Under the GST Act, there are two rates for lottery tickets — 12% for sale within the state and 28% for sale outside the state
Nirmala Sitharaman and Ajay Bhushan at the 38th GST Council meeting in New Delhi on Wednesday.

Our Special Correspondent   |   New Delhi   |   Published 18.12.19, 09:13 PM

The GST Council on Wednesday took to voting for the first time to levy a uniform 28 per cent tax on the sale of lottery tickets across the country. The new rate will be effective from March 1, 2020.

“Voting was not imposed by the council or by me as the chair. The option of the voting route was put forward by one of the members of the council.

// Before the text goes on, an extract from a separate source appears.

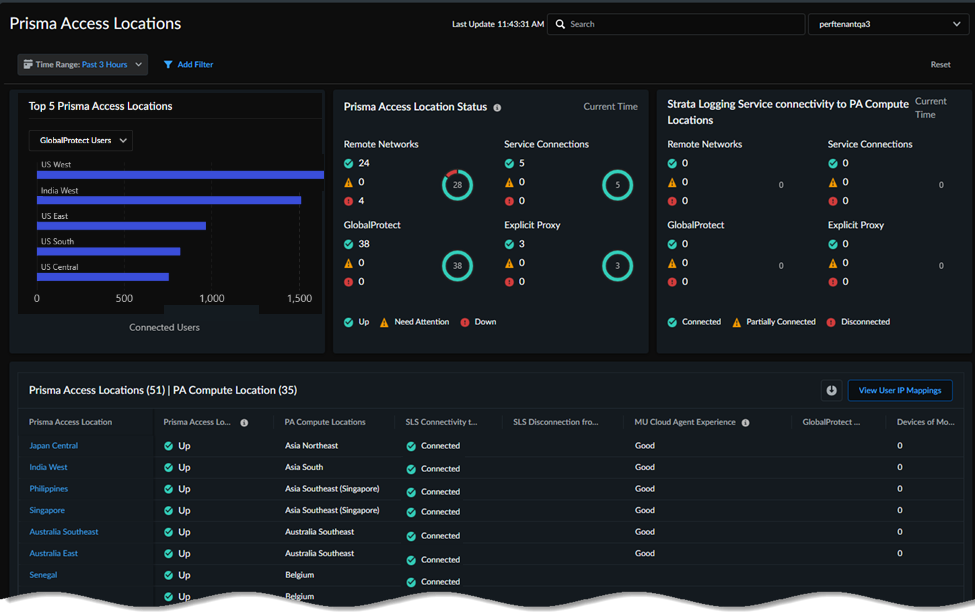Open the Search magnifier in the top bar

[561, 23]
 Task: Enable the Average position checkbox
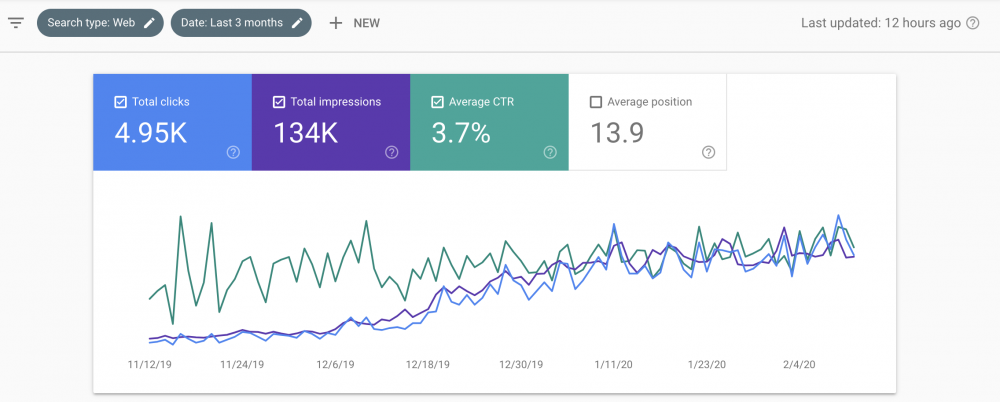pos(596,102)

Every attempt was made to convince the members to arrive at a consensus on lottery GST,” finance minister Nirmala Sitharaman told reporters after the 38th meeting of the council.

Revenue secretary Ajay Bhushan Pandey said the new rate for lottery will apply from March. As many as 21 states voted in favour of a 28 per cent GST rate, while the others opposed the proposal.

Under the GST Act, there are two rates for lottery tickets — 12 per cent for sale within the state and 28 per cent for sale outside the state.

To sort out the differences among states, the GST Council had earlier set up an eight-member group of ministers.

The council also rationalised the rates on woven and non-woven bags to 18 per cent. Besides, an exemption has been given on the long-term lease of plots to facilitate the setting up of industrial parks.

He said the deadline for the filing of GSTR-9 for 2017-18 has been extended to January 31, 2020, from December 31, 2019.

Penalty has also been relaxed for the non-filing of GSTR-1 from July 2017 to November 2019, if filed by January 10, 2020.

Compensation not assured

The biggest disappointment was the lack of assurance on the part of the Centre to compensate the states on revenue shortfall.

Bengal finance minister Amit Mitra said, “The Centre was withholding compensation payment to states despite having Rs 42,000 crore in the compensation cess kitty. The Centre will not have appropriate funds to compensate states after February.”

Kerala finance minister Thomas Isaac said, “There was money in the compensation fund, but states were still not paid on time. The finance minister is not willing to give an assurance that the December compensation dues will be paid on time.”

Punjab finance minister Manpreet Singh Badal said, “We were looking at assurances of compensation for states which we did not get. When GST was started, we were led to believe that revenues would increase, exports would go up. But today is a sad day.”

Unless the government fixes things on the revenue situation, the consensus on GST could unravel.”

Amid concerns of a revenue shortfall, the centre has set a target of Rs 1.1 lakh crore monthly GST collection between December 2019 and March 2020. Of these four months, Rs 1.25 lakh collections have to be achieved in at least one month. Gross GST collections crossed the Rs 1.1 lakh crore mark only once in FY20 till now. At the current trend, the GST tax collection target is likely to be missed by at least Rs 1 lakh crore. For FY20, the government is targeting Rs 6.63 lakh crore from its share of GST revenues.

Presentation made by officers committee on revenue augmentation with respect to compensation needs and rate structure. States also made representations on compensation needs. Officials said the committee had illustrated shifting to 10 per cent and 20 per cent slabs subsuming 5, 12 and 18 per cent tax slabs. The council suggested for further deliberation on the issue, at the next meeting.